Lorsqu'il se réveilla, le décor avait changé du tout au tout. Il était de retour dans le palais mais dans une salle immense et mal éclairée. Seule une petite fenêtre ronde pratiquée tout près du plafond permettait d'apercevoir le trône posé en-dessous. C'était une chaise immonde, d'un blanc froid comme taillée dans des ossements. Elle figurait un crâne disgracieux et cornu à son sommet, et deux autres crânes, humains cette fois-ci, qui en terminaient les accoudoirs. Une ombre imposante assise sur le séant lui donnait un aspect encore plus sombre et le voleur ne le vit bouger que grâce à la lueur que la lune apportait à travers la fenêtre.

A gauche comme à droite, d'immenses bannières descendaient contre les murs. Elles étaient d'ordinaire rouges mais à cette heure, la lune leur donnait un aspect encore plus sombre, quasiment noir. L’emblème blanc était toujours parfaitement discernable. La marque du démon.

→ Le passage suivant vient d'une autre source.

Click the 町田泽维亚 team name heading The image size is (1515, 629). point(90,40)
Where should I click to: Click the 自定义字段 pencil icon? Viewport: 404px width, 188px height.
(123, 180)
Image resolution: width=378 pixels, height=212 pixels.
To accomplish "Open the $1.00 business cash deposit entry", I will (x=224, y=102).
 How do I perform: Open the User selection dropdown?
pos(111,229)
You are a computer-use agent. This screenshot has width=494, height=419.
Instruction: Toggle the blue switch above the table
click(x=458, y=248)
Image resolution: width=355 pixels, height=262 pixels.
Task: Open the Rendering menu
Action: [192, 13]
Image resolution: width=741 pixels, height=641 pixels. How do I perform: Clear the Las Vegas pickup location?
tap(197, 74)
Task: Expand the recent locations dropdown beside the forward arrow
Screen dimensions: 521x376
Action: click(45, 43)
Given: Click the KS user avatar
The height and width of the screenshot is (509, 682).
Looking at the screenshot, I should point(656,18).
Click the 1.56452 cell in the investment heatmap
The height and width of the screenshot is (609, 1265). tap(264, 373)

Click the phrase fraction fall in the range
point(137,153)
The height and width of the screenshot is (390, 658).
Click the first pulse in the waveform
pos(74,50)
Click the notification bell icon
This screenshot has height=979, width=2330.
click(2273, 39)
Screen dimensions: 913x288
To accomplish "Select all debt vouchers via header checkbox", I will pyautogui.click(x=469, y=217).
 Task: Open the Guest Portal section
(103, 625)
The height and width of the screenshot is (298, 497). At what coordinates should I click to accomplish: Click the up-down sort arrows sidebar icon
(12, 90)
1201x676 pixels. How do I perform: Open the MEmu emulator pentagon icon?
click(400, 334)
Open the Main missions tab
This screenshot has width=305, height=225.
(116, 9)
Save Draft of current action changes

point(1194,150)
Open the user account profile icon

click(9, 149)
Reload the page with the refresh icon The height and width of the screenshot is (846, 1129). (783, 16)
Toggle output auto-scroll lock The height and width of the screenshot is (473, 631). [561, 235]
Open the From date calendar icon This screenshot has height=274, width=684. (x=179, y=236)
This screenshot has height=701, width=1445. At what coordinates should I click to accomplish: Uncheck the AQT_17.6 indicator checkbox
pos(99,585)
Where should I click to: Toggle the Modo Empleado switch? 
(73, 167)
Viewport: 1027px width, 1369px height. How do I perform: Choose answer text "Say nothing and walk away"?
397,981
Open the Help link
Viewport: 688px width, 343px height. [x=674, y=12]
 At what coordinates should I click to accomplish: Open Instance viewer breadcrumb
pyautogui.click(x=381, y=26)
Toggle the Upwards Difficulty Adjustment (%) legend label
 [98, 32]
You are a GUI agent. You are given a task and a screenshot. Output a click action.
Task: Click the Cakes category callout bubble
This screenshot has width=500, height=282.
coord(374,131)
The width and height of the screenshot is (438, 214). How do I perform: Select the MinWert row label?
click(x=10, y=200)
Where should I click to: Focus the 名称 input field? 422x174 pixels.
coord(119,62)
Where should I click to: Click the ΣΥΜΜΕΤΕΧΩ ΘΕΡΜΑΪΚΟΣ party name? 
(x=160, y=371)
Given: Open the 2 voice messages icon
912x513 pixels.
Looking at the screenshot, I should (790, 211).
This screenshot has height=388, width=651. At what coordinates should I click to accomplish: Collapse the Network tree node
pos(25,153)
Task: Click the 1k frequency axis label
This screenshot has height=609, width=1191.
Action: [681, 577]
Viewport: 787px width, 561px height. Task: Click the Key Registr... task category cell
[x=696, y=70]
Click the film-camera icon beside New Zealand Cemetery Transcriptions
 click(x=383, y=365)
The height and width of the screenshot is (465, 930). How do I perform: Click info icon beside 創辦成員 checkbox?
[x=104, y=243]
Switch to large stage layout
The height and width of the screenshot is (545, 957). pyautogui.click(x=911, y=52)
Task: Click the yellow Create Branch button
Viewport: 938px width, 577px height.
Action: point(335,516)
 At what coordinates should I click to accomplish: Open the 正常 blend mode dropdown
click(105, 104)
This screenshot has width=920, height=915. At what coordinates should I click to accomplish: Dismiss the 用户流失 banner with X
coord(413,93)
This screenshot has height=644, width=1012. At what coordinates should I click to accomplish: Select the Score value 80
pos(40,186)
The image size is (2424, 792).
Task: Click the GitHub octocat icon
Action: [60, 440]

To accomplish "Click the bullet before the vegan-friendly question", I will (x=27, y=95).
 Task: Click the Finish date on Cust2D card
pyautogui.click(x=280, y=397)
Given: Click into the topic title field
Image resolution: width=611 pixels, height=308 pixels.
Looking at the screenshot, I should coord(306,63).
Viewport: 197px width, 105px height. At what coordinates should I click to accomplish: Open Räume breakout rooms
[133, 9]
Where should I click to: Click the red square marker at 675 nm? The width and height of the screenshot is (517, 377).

Derrière lui, il sentait la présence de Tambourine agenouillé. Il était le seul démon présent, mais c'était largement suffisant pour l'empêcher de tenter quoi que ce soit. D'ailleurs la douleur se rappela brusquement à lui en lui vrillant la cervelle. En plus de sa bouche maculée de sang, sa jambe droite avait été brisée juste en-dessous du genou. On s'était assuré qu'il ne se débattrait pas, mais il n'en avait pas la moindre envie de toute façon.

La silhouette sur le trône se leva et parcourut en quelques pas la distance qui le séparait du voleur. En quatorze ans, le roi n'avait pas perdu en taille. Encore plus grand que ses fils, il se tenait au milieu de la salle et cela suffisait à cacher le trône pourtant imposant derrière lui.

« Je ne pensais pas te revoir un jour. » tonna-t-il.

Le roi portait un kimono simple et noir, retenu à la taille par une ceinture de tissu rouge. Sur son torse était visible la même marque que sur les banderoles, sur un fond blanc cerclé de rouge. Ses antennes étaient dardées vers lui et il serrait si fort les dents que sa mâchoire en tremblait. « Pathétique créature ! » cracha-t-il entre ses canines.

Lorsqu'il l'atteint enfin, il n’eut qu'à se baisser pour attraper la gorge de l'humain entre ses quatre doigts et le soulever comme une plume. Ses ongles noirs et longs se plantèrent dans sa peau comme autant de serres. Les pieds du voleur battirent une seconde dans le vide avant qu'un rugissement ne l'interrompe.

« Où est-il ? »

Un sourire ourla les lèvres ensanglantées du voleur : s'il posait la question c'est qu'aucun de ses sbires n'avait été capable de le lui rapporter. La mission était accomplie. Daïmao gronda.

« OÙ EST-IL ? »

La fureur du démon faisait apparaître des veines gonflées sur la peau verte de son front. La vision amena un sourire sur le visage du voleur, dévoilant au roi ses gencives mutilées par les coups de poing de son fils. Il y a quatorze ans, il avait fui en pleurs, échouant même à emmener son bras avec lui. Cette fois, il terminait le sourire aux lèvres. Il avait battu Daïmao, il lui avait dérobé l'objet que Goku avait utilisé pour le pousser dans ses derniers retranchements. La situation le fit brusquement éclater de rire, la douleur disparue.

Il riait si fort qu'il ne sentit même pas la deuxième main du roi Piccolo se refermer sur sa gorge. Puis il commença à serrer, et le monde de Yamcha devint noir.